### WHAT YOU HAVE TO DO
Whenever a line in the data contains "click", show that line.

### EXTRACTED RECORDS

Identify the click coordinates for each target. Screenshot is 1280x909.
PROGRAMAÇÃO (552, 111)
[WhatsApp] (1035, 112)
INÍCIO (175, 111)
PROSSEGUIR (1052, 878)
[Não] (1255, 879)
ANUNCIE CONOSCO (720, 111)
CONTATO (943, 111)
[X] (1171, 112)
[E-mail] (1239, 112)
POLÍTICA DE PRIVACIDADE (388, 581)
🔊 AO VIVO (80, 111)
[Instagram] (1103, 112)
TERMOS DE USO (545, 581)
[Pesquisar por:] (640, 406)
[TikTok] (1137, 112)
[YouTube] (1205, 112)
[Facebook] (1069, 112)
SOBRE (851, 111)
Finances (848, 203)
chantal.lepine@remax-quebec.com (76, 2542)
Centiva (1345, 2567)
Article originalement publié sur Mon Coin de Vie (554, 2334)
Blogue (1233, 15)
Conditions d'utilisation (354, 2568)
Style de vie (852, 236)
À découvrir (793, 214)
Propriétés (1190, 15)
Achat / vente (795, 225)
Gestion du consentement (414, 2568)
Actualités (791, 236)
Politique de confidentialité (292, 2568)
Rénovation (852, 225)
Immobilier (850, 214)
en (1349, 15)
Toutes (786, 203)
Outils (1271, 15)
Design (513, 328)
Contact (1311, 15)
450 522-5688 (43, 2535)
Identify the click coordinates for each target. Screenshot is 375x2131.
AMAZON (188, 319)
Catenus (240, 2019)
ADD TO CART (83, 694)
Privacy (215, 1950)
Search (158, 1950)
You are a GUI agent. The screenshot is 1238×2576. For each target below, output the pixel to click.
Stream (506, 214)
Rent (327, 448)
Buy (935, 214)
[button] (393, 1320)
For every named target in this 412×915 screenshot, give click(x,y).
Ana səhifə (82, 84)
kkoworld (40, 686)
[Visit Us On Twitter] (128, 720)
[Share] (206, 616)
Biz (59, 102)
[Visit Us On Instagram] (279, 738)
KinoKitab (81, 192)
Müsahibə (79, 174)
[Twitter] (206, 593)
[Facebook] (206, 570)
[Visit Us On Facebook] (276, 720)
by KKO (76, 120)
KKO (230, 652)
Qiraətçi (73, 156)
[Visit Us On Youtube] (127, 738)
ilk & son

### RESULT OF THIS EXERCISE
Identify the click coordinates for each target. Screenshot is 1280x909.
Identify the click coordinates for each target. Screenshot is 375x2131.
You are a GUI agent. The screenshot is 1238×2576. For each target below, output the pixel to click.
For every named target in this 412×915 screenshot, give click(x,y).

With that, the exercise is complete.